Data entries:
--

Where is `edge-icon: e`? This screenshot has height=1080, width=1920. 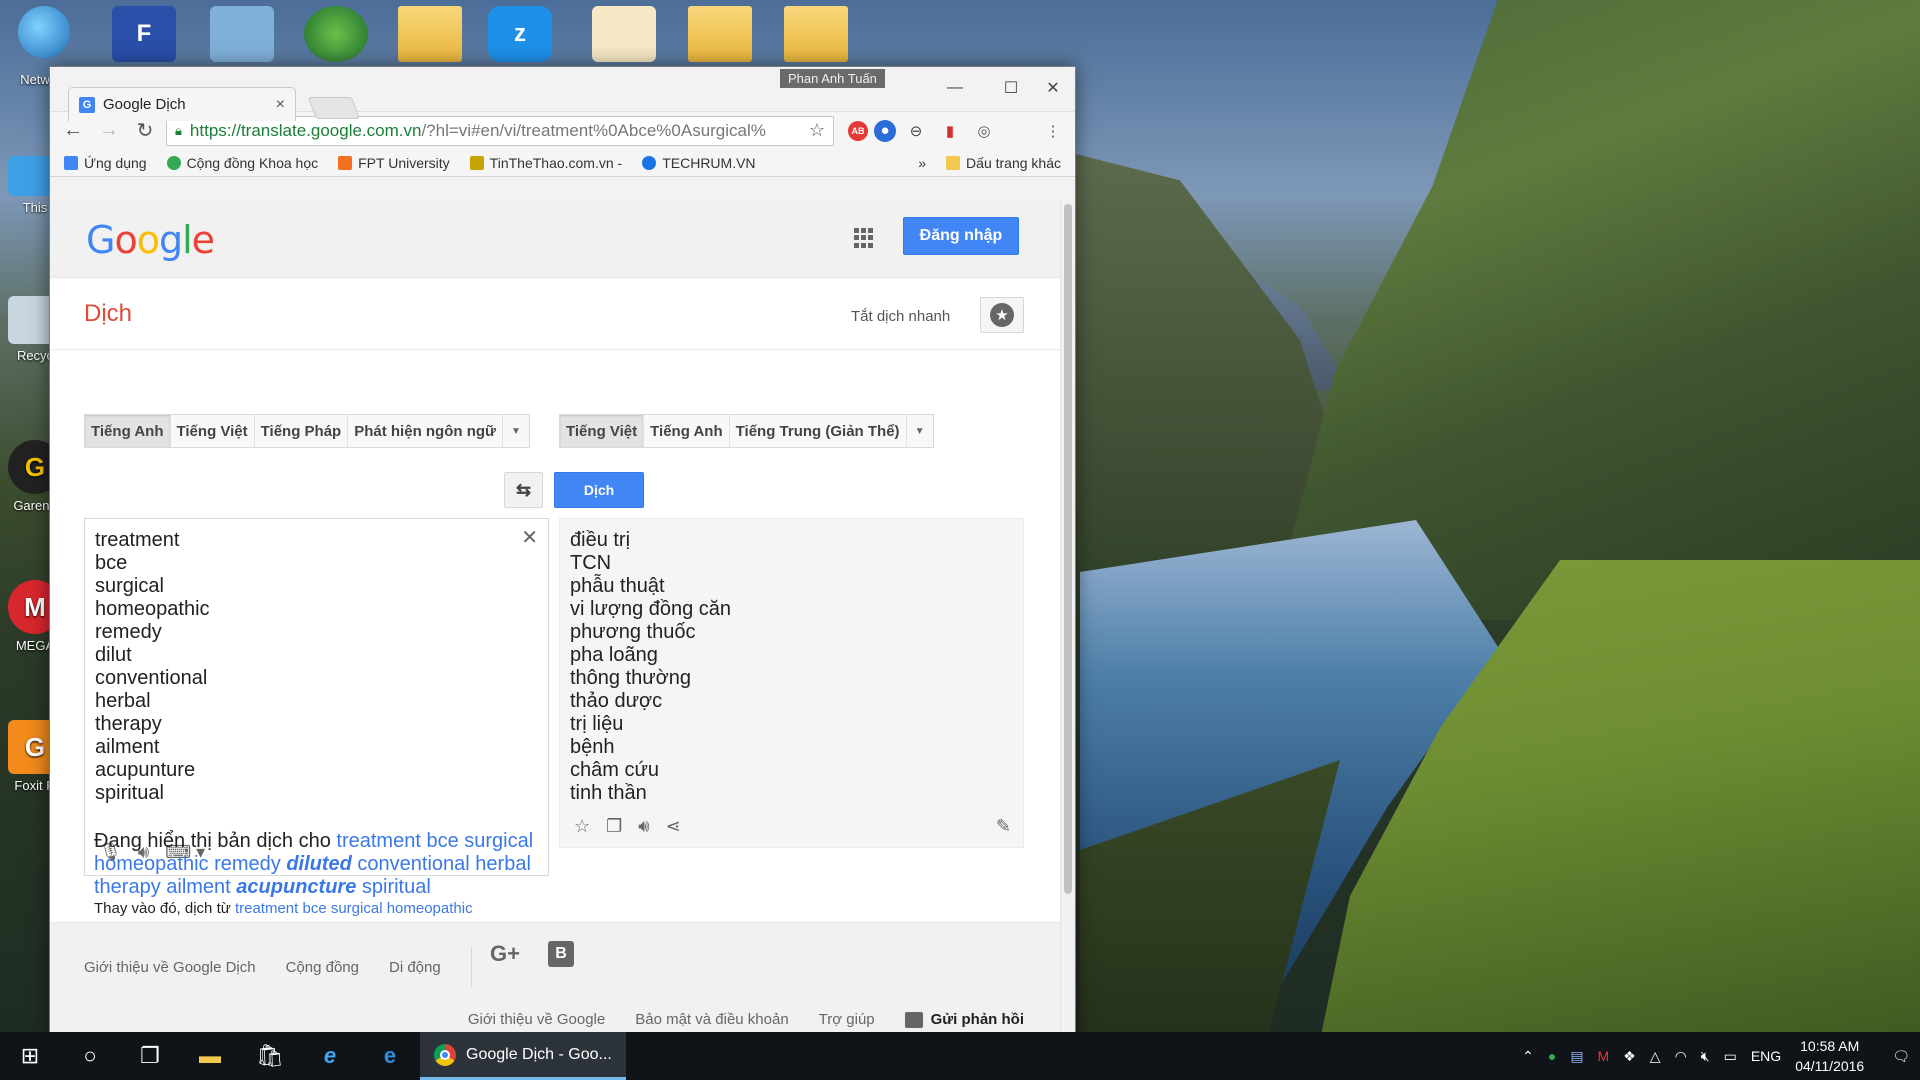
edge-icon: e is located at coordinates (390, 1056).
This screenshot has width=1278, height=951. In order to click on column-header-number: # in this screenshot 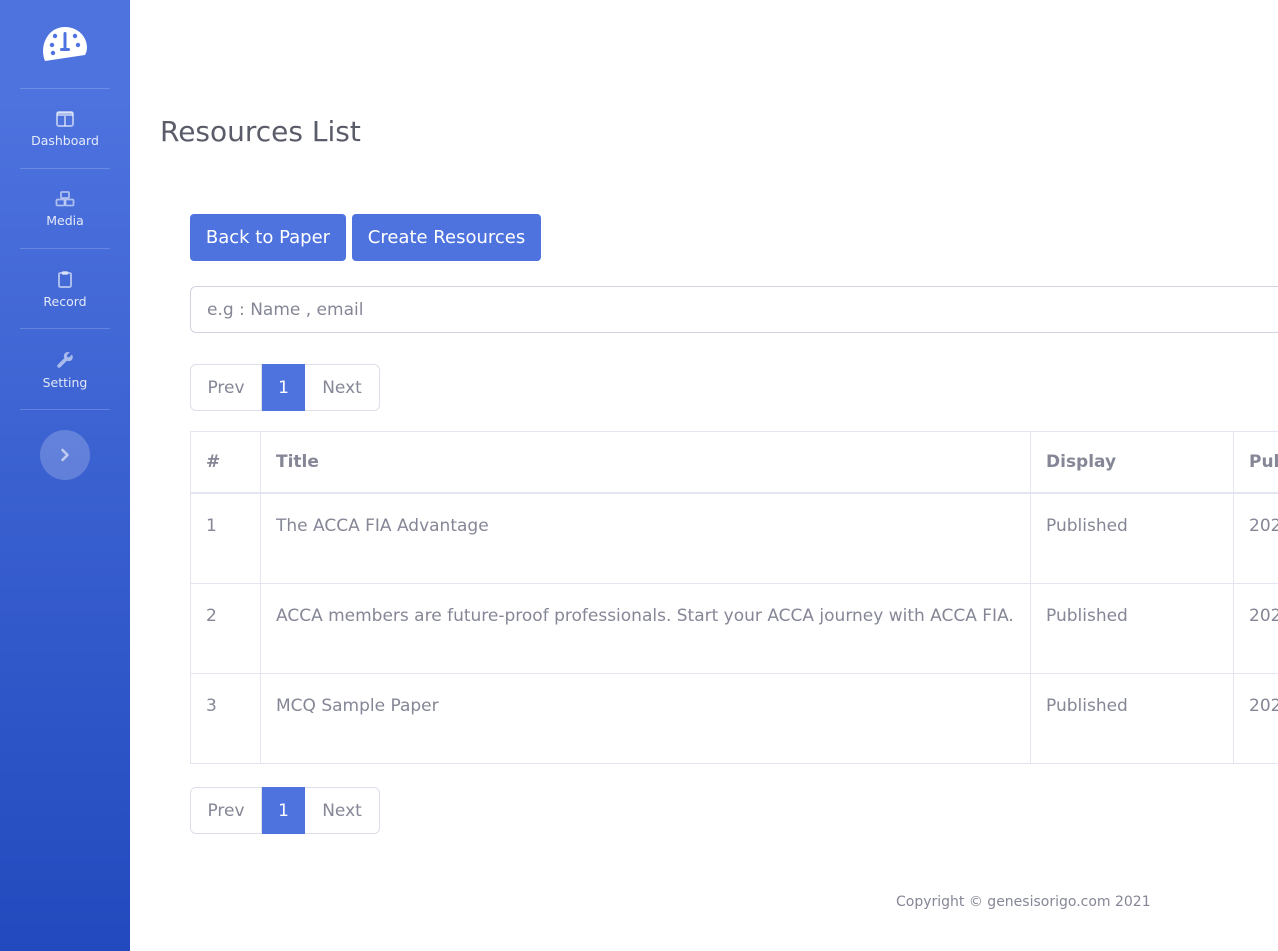, I will do `click(226, 462)`.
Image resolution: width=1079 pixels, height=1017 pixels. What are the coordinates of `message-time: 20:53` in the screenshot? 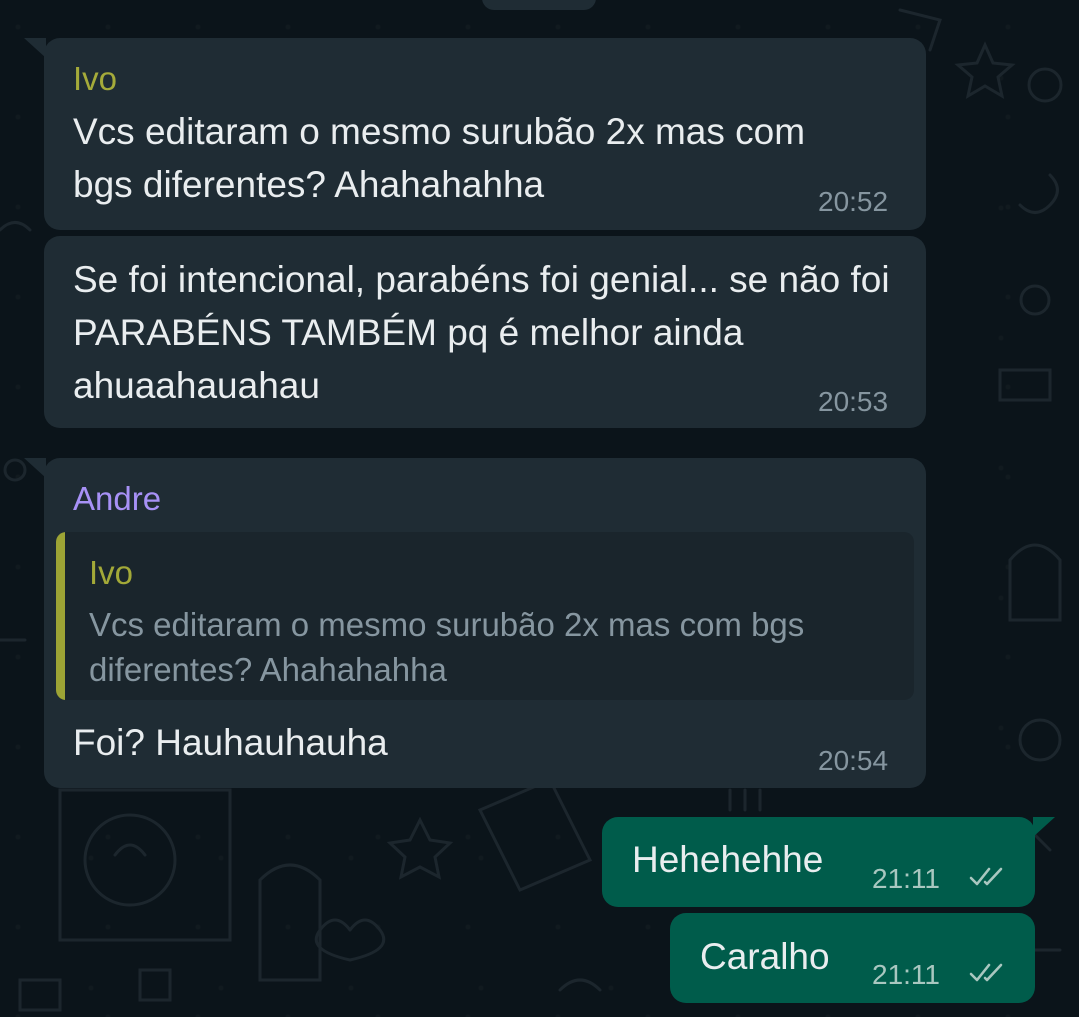 It's located at (854, 402).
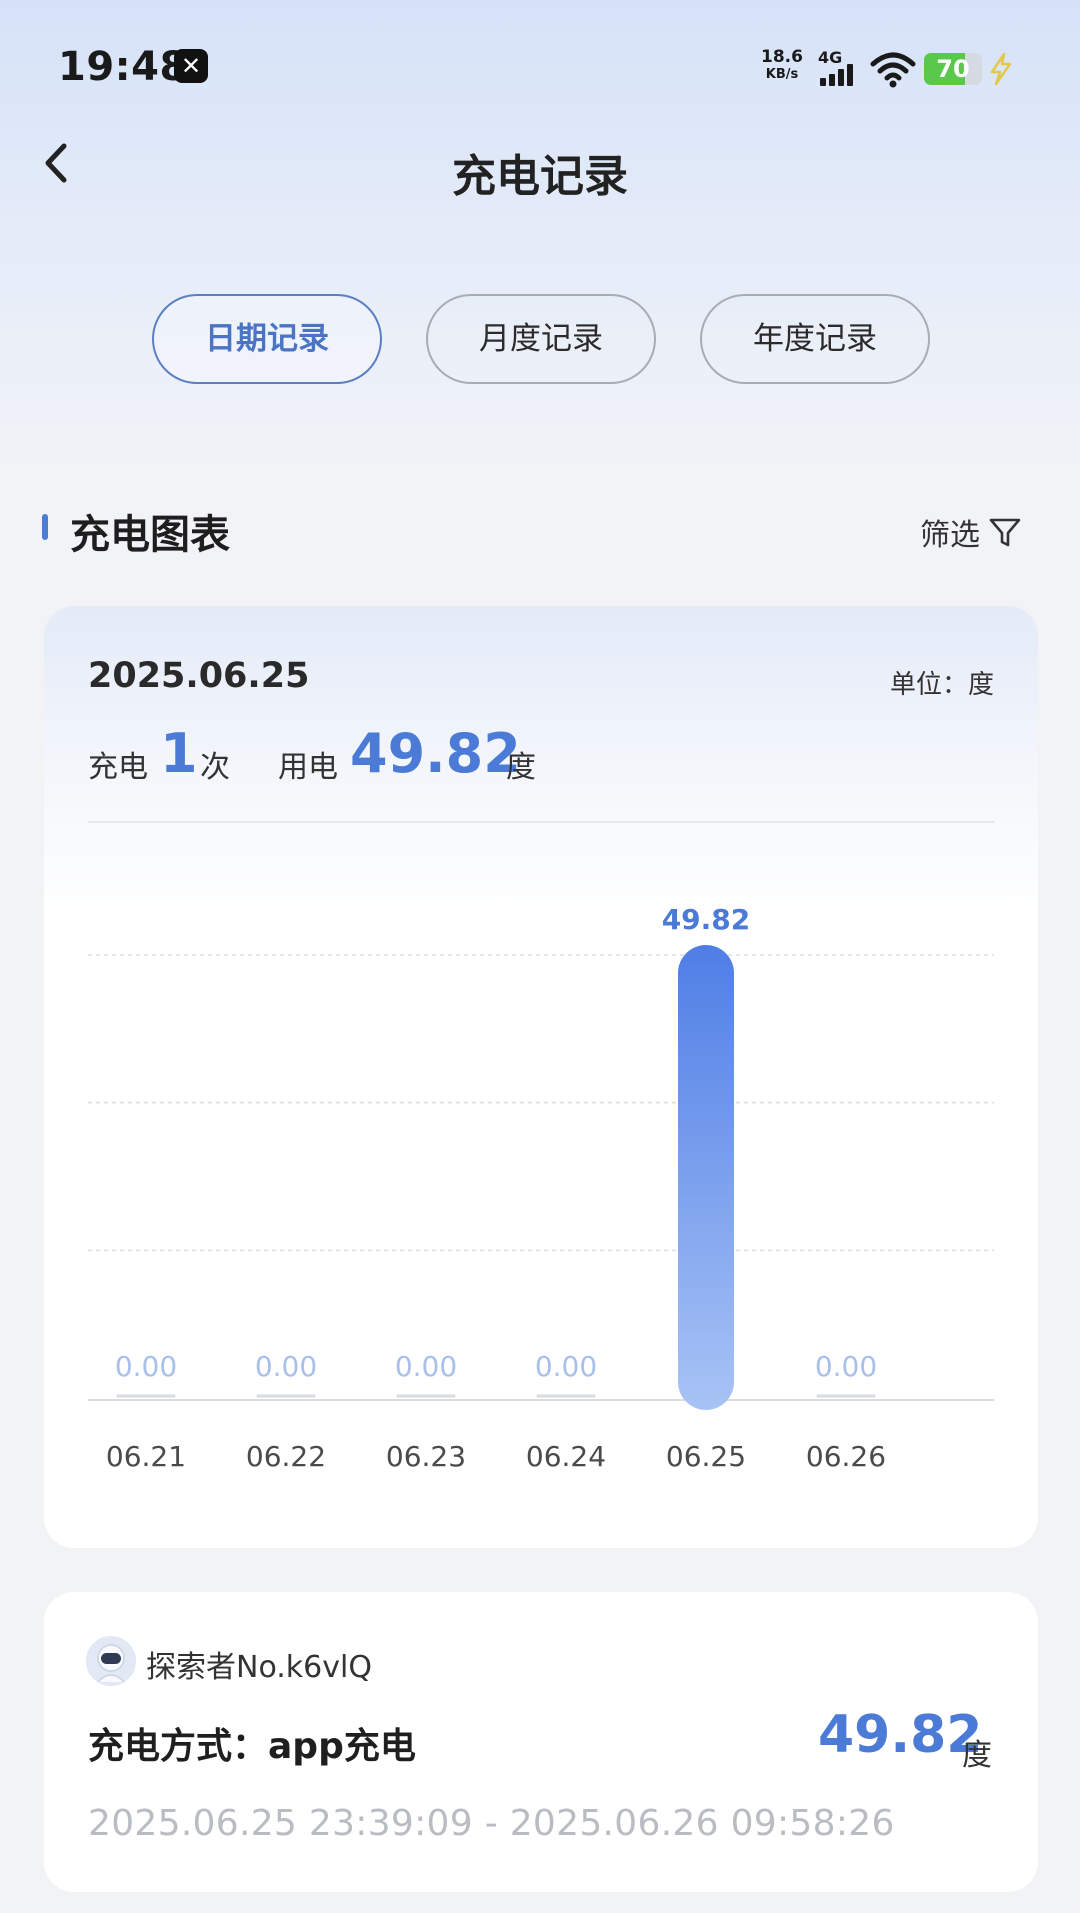 This screenshot has width=1080, height=1913. I want to click on usage-value: 49.82, so click(436, 754).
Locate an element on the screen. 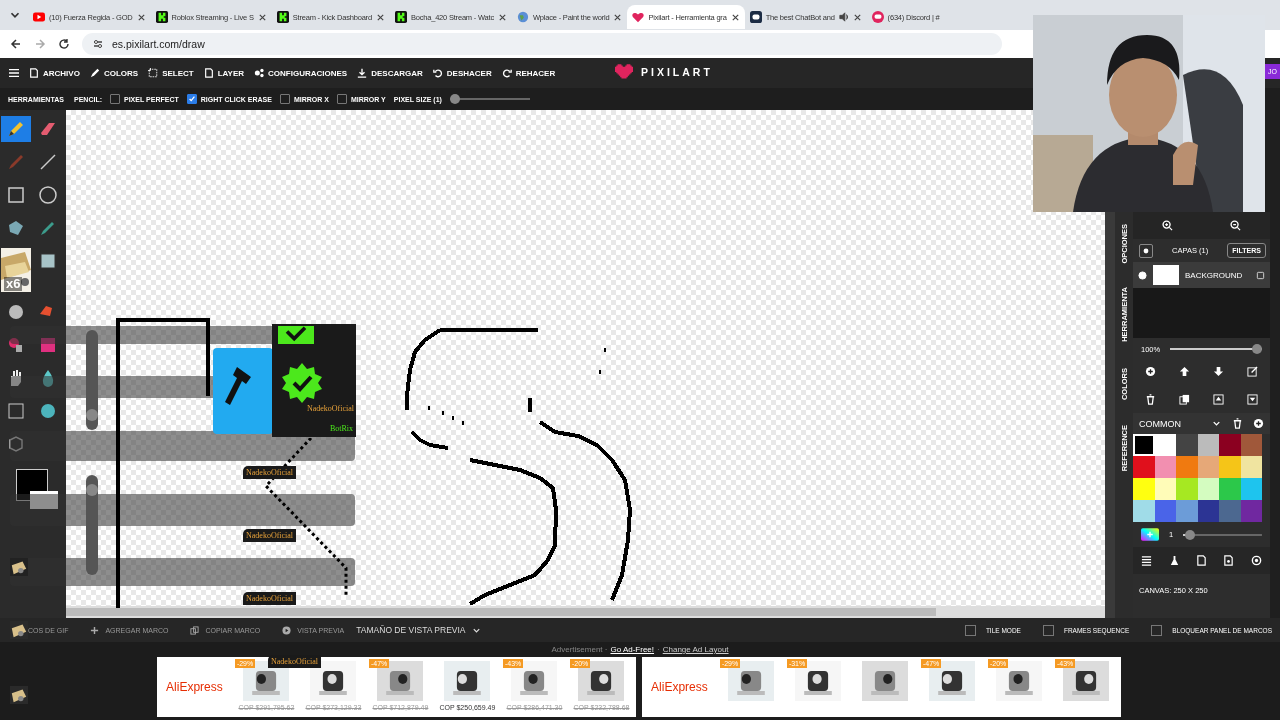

--

## Problem requirements:
Can you reproduce everything from the start of the records down to the line containing "edge-icon: e is", that line included, word for word and without the pictures?

## Task result:
Where is `edge-icon: e`? This screenshot has height=1080, width=1920. 
edge-icon: e is located at coordinates (390, 1056).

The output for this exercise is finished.